## WHAT YOU WILL DO:
Please set down, with no changes, every line of the material below from the one containing "Given: Open the" through the end. Skip the pictures.

◇ ◇ ◇

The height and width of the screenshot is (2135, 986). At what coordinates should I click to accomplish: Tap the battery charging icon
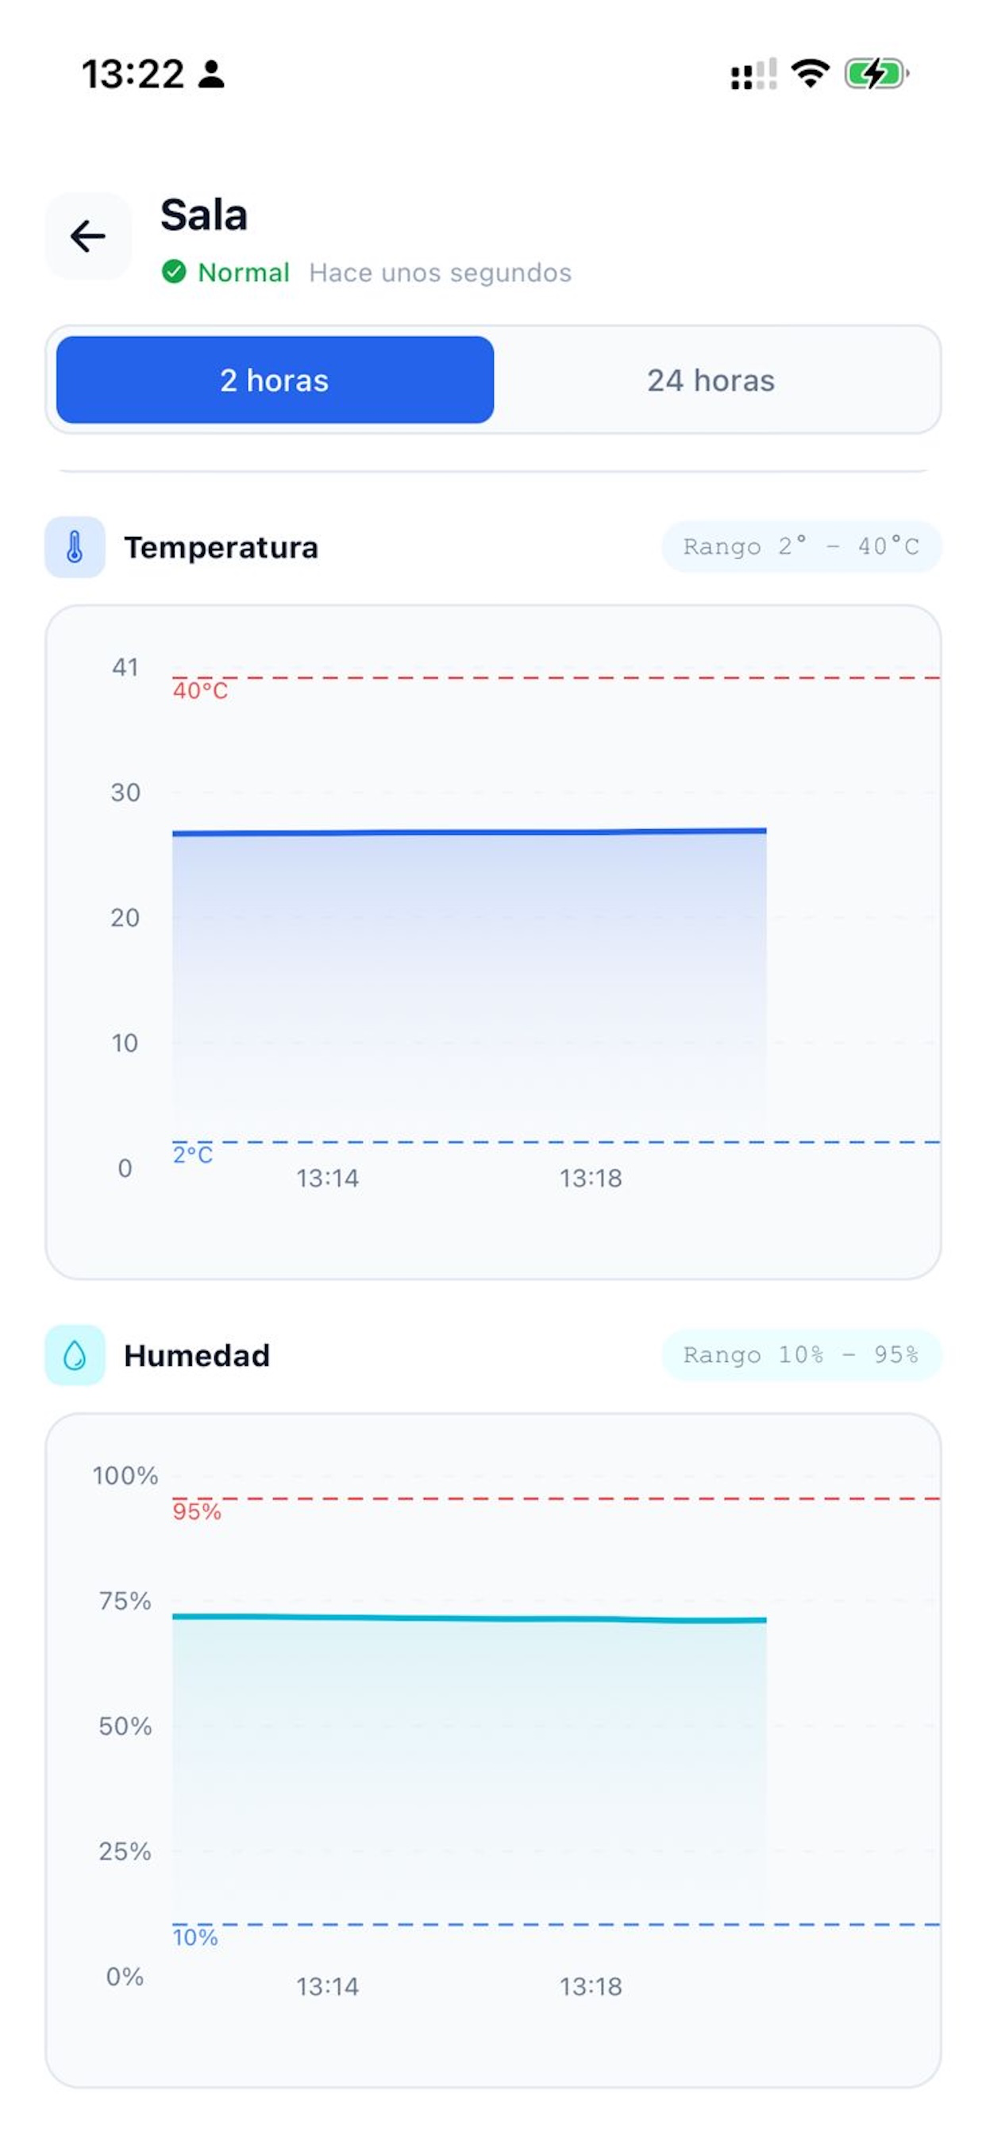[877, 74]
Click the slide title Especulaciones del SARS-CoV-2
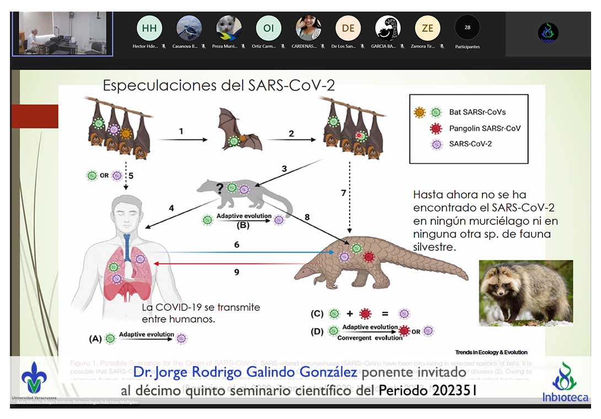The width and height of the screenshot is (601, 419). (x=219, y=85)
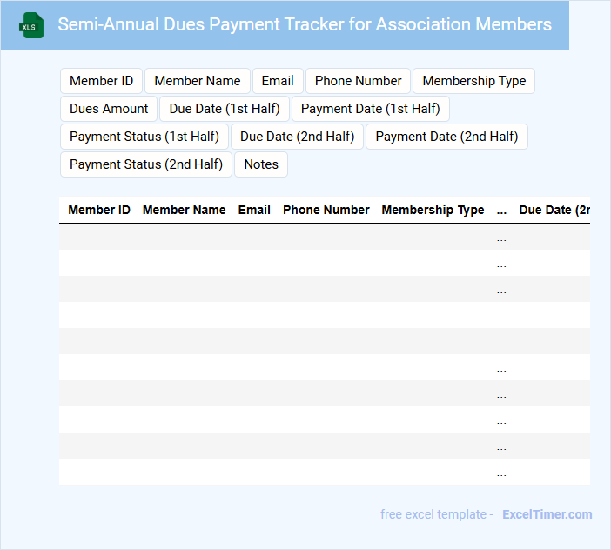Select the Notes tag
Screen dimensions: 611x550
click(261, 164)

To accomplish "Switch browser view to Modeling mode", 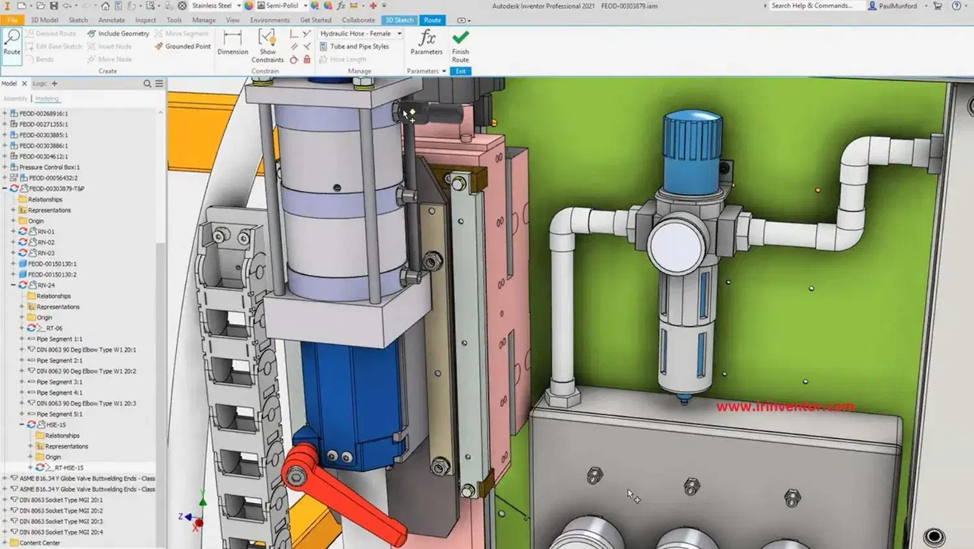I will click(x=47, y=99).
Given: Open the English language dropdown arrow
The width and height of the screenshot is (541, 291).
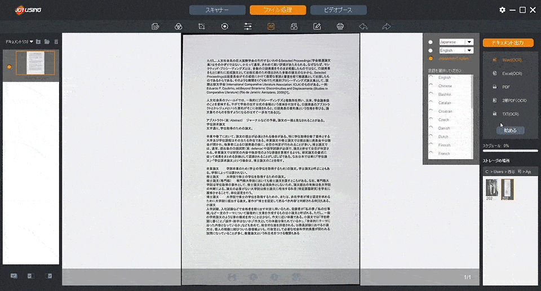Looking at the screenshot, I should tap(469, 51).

◇ ◇ ◇

## SOLUTION TO THE EXERCISE:
Given: Open the English language dropdown arrow
The width and height of the screenshot is (541, 291).
Looking at the screenshot, I should tap(469, 51).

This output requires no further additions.